Biden thanked lawmakers for supporting the pandemic relief package that provided $1,400 to most Americans and other aid, saying the job gains are "because of all of you." But the numbers Biden praised also reflected the easing of restrictions on state and local businesses that his administration had opposed. When some public health experts pleaded with the administration to send more vaccines to Michigan to help the infection spread there, for example, the director of the Centers for Disease Control and Prevention said, "The answer to that is really shutting things down."
The pandemic has caused a recession so fast and deep that nearly all of the jobs data for the past year were unprecedented. The same applies to the first two months of Biden's presidency.
Employers added nearly 1.4 million jobs in March and April, which is impressive by all accounts.
But it is at least part of the confirmation of the massive losses that occurred in March and April of last year, when 22.4 million jobs were cut in just two months.

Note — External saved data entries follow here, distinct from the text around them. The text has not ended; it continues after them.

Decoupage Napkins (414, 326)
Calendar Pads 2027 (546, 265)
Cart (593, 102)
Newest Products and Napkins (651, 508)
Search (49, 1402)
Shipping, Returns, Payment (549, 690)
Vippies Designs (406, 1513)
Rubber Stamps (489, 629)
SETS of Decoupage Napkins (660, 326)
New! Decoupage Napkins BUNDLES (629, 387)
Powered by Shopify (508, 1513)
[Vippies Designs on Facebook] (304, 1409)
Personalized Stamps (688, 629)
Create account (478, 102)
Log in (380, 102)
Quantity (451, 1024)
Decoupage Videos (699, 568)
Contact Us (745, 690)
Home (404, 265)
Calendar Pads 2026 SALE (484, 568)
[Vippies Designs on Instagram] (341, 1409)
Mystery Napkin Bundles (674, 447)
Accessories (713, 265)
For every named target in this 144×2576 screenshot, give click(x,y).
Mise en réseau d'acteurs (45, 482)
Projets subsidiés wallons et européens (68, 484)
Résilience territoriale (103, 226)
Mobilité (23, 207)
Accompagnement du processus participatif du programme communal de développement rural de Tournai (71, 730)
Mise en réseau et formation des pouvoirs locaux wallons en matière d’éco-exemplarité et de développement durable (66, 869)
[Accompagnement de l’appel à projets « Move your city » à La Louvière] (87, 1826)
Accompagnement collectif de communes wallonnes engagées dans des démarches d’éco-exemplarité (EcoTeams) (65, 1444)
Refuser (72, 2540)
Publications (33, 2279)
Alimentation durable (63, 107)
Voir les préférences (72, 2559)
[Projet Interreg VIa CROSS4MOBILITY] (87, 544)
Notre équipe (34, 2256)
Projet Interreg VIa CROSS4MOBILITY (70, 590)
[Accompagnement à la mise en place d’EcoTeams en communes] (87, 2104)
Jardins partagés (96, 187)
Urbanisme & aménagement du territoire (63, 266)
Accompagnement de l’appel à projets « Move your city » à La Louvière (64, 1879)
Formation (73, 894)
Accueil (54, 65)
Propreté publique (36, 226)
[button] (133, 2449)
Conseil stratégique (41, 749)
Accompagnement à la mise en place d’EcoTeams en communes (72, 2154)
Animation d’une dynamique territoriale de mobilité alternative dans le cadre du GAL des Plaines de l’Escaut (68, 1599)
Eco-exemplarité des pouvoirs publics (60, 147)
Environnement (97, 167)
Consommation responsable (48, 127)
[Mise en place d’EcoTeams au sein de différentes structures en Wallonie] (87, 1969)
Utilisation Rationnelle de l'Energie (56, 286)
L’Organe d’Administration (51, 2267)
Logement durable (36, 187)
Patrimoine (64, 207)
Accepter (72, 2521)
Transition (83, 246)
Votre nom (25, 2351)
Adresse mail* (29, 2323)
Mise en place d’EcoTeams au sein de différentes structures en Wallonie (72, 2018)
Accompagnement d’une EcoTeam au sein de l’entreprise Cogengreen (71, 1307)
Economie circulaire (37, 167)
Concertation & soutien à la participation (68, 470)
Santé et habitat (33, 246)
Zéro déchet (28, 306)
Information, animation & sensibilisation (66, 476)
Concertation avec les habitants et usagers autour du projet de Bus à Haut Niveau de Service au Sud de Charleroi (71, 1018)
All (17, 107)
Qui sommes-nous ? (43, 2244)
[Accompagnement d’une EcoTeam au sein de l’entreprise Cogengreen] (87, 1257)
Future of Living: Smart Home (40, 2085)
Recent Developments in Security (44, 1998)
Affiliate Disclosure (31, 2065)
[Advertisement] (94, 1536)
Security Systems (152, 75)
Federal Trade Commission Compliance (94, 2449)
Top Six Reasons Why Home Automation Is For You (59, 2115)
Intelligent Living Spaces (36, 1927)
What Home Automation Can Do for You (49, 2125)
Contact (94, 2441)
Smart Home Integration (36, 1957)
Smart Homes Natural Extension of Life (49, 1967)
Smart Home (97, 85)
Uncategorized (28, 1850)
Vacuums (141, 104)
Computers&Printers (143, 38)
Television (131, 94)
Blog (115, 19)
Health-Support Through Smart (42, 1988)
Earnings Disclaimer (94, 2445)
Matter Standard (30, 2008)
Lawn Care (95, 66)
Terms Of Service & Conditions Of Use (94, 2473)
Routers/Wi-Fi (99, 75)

Despite the strong gains Biden cited, there are still 8.4 million fewer jobs than there were before the pandemic, roughly the number of jobs lost in the 2008-2009 Great Recession.
Hiring has accelerated in the past two months as vaccinations increase, states and cities loosen trade restrictions, and Americans begin to spend more. Biden's $1.9 trillion relief package approved in March, together with big stimulus measures, may have helped speed up the economy's recovery and may have encouraged some employment.
In contrast, the western city of Osaka, Japan, has decided to ask the government to declare a state of emergency in the region after continuous warning measures failed to control the spread of the virus. The governor of Osaka's decision to request the third state of emergency comes just 50 days after the previous state of emergency ended. Under a law tightened in February, the new state of emergency will allow authorities to issue binding orders for business owners to shut down or shorten service hours. Public measures, including wearing masks and staying home, will remain non-mandatory requests.
Nationwide, Japan has recorded 537,317 cases, including 9,671 deaths - good results by global standards but worse than some other Asian countries - without any forced lockdowns. But people are losing patience and becoming less cooperative in responding to requests. Osaka is expected to close its theme parks, shopping centers and other commercial facilities to drastically curb public activity for a few weeks.
Technical analysis of the pair:
Moving below the support level of 108.00 confirms the extent of the bearish performance, and moving towards the support levels of 107.75, 107.00 and 106.55 will push the technical indicators to strong oversold levels and await the expected rebound. Therefore, I still prefer to buy the currency pair from every downside. On the upside, the first retracement and the start of the bulls' control will be the breach of the psychological resistance of 110.00. Otherwise, the bearish trend will remain in place.